- _CHALLENGE_: From the listing below, copy each line that contains the string "perform".
═════ ROWS ═════
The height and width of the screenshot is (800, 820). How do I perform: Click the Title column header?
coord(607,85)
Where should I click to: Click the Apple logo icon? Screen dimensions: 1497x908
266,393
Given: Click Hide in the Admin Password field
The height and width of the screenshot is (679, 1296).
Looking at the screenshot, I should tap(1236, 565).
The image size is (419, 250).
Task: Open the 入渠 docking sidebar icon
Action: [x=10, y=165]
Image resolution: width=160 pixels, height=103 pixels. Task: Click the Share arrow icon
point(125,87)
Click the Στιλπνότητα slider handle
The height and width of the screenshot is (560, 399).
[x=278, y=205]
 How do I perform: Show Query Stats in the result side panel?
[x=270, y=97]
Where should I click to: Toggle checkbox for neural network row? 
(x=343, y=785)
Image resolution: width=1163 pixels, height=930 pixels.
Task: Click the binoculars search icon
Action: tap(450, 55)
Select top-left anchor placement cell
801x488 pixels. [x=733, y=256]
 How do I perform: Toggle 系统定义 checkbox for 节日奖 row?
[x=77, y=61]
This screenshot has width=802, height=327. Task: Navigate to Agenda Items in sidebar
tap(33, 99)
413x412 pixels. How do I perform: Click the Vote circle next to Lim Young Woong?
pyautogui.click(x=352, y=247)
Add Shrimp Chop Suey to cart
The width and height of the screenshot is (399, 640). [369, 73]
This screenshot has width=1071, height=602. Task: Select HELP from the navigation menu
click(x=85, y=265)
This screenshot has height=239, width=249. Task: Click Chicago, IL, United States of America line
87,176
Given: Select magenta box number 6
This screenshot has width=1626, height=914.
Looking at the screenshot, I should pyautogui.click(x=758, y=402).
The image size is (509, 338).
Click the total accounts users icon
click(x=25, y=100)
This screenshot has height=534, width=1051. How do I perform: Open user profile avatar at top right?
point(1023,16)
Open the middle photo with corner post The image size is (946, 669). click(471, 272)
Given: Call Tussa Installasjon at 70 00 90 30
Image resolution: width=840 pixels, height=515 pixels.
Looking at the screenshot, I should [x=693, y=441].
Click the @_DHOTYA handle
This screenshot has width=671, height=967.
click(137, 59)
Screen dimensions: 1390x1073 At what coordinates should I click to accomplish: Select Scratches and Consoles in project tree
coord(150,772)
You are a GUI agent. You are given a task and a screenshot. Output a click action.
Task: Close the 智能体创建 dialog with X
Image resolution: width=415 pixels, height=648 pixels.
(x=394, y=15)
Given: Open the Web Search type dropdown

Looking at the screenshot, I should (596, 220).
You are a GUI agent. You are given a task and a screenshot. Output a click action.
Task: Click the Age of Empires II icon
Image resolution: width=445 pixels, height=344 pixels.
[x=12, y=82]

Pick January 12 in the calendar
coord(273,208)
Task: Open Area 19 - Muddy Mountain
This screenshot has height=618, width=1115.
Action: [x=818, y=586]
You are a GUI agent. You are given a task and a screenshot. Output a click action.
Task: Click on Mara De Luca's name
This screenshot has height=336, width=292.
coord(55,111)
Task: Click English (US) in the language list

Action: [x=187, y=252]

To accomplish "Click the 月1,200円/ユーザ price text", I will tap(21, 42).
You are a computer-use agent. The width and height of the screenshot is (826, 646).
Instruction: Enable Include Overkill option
═════
- _WRITTEN ANSWER_:
The height and width of the screenshot is (800, 820). How do I perform: Click the Title column header?
 How do I perform: Show Query Stats in the result side panel?
 How do I perform: Toggle 系统定义 checkbox for 节日奖 row?
413x412 pixels. How do I perform: Click the Vote circle next to Lim Young Woong?
This screenshot has height=534, width=1051. How do I perform: Open user profile avatar at top right?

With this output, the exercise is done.